In April 2009, following the U.S. Securities and Exchange Commission (SEC) investigation into Farahi and his firm, the indictment states that Farahi allegedly conspired with his Century City attorney, David Tamman, to cover up his fraud scheme from the SEC. As a result Tamman was also recently indicted for his alleged involvement with the cover up of Farahi’s supposed Ponzi scheme.
According to U.S. Federal statutes, if convicted on all 41 criminal counts, Farahi could face a maximum sentence of more than 700 years in federal prison and Tamman could face a maximum sentence of 190 years in federal prison.
Farahi’s indictment has only added to the local Iranian Jewish community’s embarrassment as it comes on the heals of the recent conviction of Ezri Namvar, another local Iranian Jewish investment banker and real estate developer. Namvar was sentenced in October to seven years in federal prison for stealing about $20 million from four clients who had given money to his company to facilitate1031 exchanges— transactions in which property sellers defer paying taxes by parking proceeds with an intermediary until they find another property to buy.
In late 2008, two dozen creditors — most of them from Southern California’s Iranian Jewish community — filed an involuntary bankruptcy petition against Namvar and his Namco Capital Group company, accusing him of losing as much as $500 million loaned to him in an alleged Ponzi scheme. While that case is still ongoing, a substantial number of local Iranian Jewish victims of Namvar’s alleged scheme have been financially devastated.
A. David Youssefyeh, a local Iranian Jewish attorney representing nearly a dozen former Namvar investors, said Farahi’s indictment has only further shaken the trust among the tight-knit local Iranian Jewish community who once closed business deals with handshakes alone.

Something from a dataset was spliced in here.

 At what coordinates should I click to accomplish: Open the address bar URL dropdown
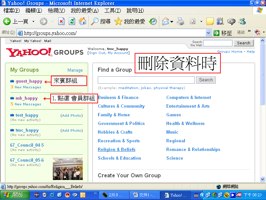(208, 33)
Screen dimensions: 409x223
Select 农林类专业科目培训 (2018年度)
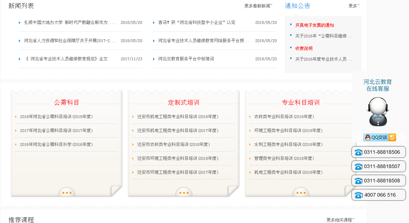pos(284,117)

“Farahi’s indictment is another blow to our community, but hopefully out of all of this we will rise with even higher ethical standards in our business dealings, said Youssefyeh. “Although 99.9 percent of our community has had no issues in their business dealings, hopefully Mr. Namvar’s conviction and Mr. Farahi’s indictment will be warning to those who may be tempted to take the easy road in the future”.

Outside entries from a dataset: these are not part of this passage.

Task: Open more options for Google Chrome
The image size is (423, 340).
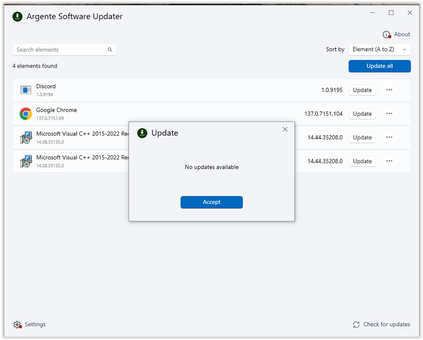Action: click(389, 114)
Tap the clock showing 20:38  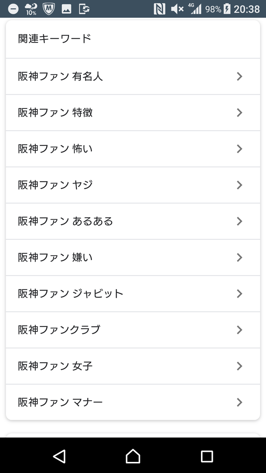247,9
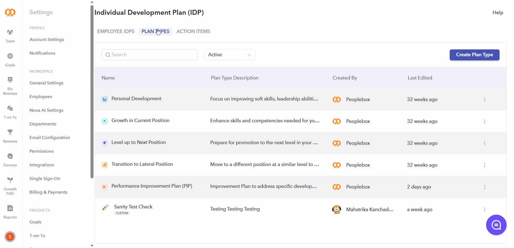Open the Surveys section
The width and height of the screenshot is (514, 248).
coord(10,160)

In January 2010 the SEC filed a lawsuit against Farahi, his company, his wife, Gissou Rastegar Farahi, and the firm’s controller, Elaheh Amouei for allegedly misleading and defrauding individuals working with his financial investment firm. While the SEC suit has been placed on hold pending the current criminal charges against Farahi, the suit alleged that Farahi’s investors’ money was transferred into personal accounts controlled by Farahi and his wife to build their mansion in Beverly Hills.
Both Farahi and his wife moved in high-end social circles within the local Iranian Jewish community and were involved in organizing fundraising events at the West Hollywood-based Temple Beth El, which is owned and operated by the Iranian American Jewish Federation (IAJF). Farahi’s wife, a former IAJF board member, also helped organize high-profile fundraising events in the community for Hilary Clinton’s 2008 presidential bid.
The Justice Department statement indicated that after voluntarily surrendering to authorities and being arraigned on December 9th, Farahi was taken into custody. A spokesperson for the Justice Department indicated that bail was denied for Farahi who still remains in custody.